拿到数据后，存储到hbase中或者mysql中，如果hbase或者mysql在这个时候连贯不上，就会抛出异样，如果在解决数据的时候曾经进行了提交，那么kafka伤的oﬀset值曾经进行了批改了，然而hbase或者mysql中没有数据，这个时候就会呈现数据失落。
什么时候提交oﬀset值？在Consumer将数据处理实现之后，再来进行oﬀset的批改提交。默认状况下oﬀset是主动提交，须要批改为手动提交oﬀset值。
如果在解决代码中失常解决了，然而在提交oﬀset申请的时候，没有连贯到kafka或者呈现了故障，那么该次修改oﬀset的申请是失败的，那么下次在进行读取同一个分区中的数据时，会从曾经解决掉的oﬀset值再进行解决一次，那么在hbase中或者mysql中就会产生两条一样的数据，也就是数据反复

6、consumer消费者生产数据流程

流程形容
Consumer连贯指定的Topic partition所在leader broker，采纳pull形式从kafkalogs中获取音讯。对于不同的生产模式，会将offset保留在不同的中央
官网对于high level API 以及low level API的简介
http://kafka.apache.org/0100/...

高阶API（High Level API）
kafka消费者高阶API简略；暗藏Consumer与Broker细节；相干信息保留在zookeeper中。

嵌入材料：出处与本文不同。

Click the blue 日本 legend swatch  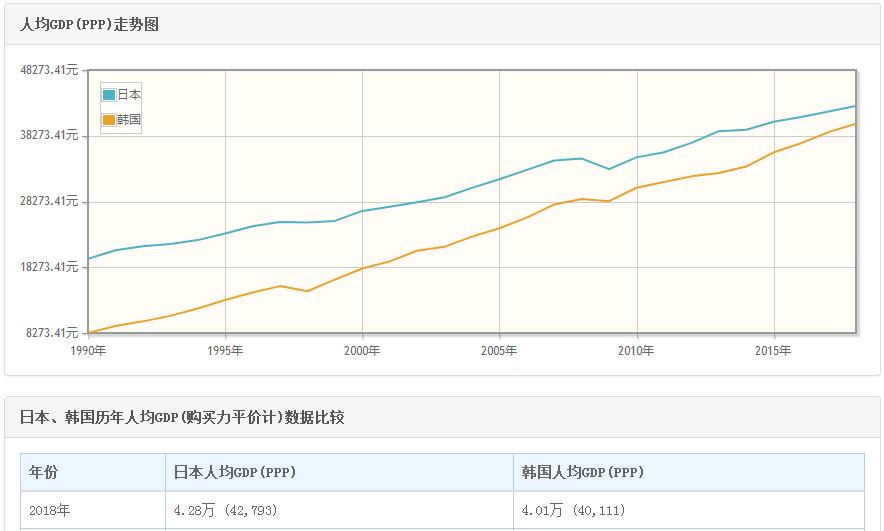click(x=109, y=95)
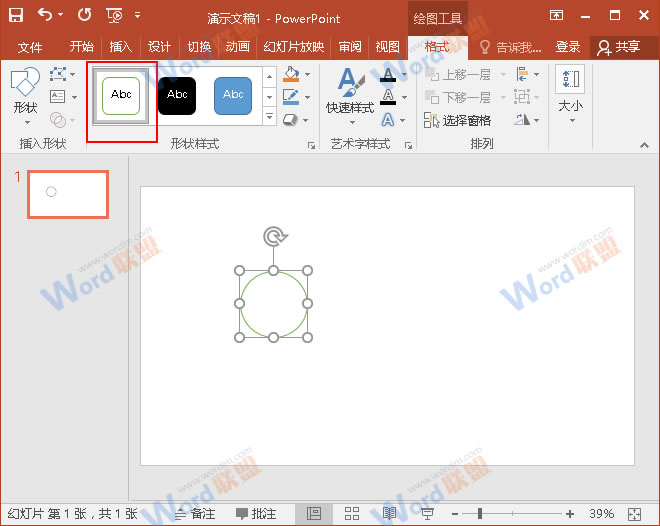Click the Save icon in quick access toolbar
Viewport: 660px width, 526px height.
point(16,15)
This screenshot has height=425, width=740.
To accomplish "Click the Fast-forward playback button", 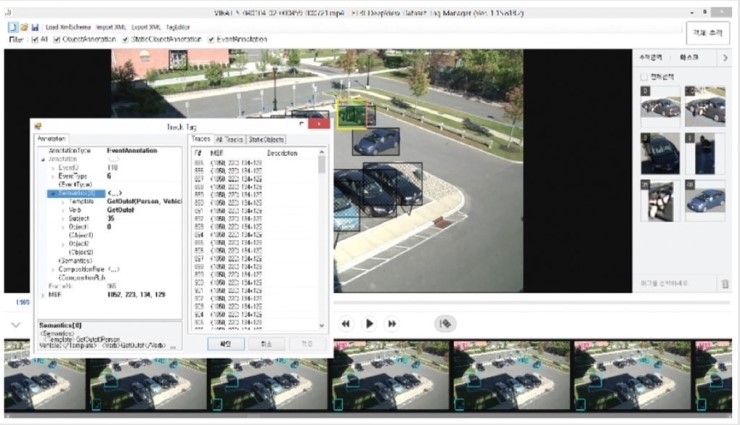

/* create a connection to the cluster */ConsumerConnector connector = Consumer.create(consumerConfig);interface ConsumerConnector {    /**     This method is used to get a list of KafkaStreams, which are iterators over     MessageAndMetadata objects from which you can obtain messages and their     associated metadata (currently only topic).     Input: a map of <topic, #streams>     Output: a map of <topic, list of message streams>     */    public Map<String,List<KafkaStream>> createMessageStreams(Map<String,Int> topicCountMap);    /**     You can also obtain a list of KafkaStreams, that iterate over messages     from topics that match a TopicFilter. (A TopicFilter encapsulates a     whitelist or a blacklist which is a standard Java regex.)     */    public List<KafkaStream> createMessageStreamsByFilter( TopicFilter topicFilter, int numStreams);    /* Commit the offsets of all messages consumed so far. */ public commitOffsets()    /* Shut down the connector */ public shutdown()}

阐明：大部分的操作都曾经封装好了，比方：以后生产到哪个地位下了，然而不够灵便（工作过程举荐应用）

低级API(Low Level API)
kafka消费者低级API非常灵活；须要本人负责保护连贯Controller Broker。保留offset，Consumer Partition对应关系。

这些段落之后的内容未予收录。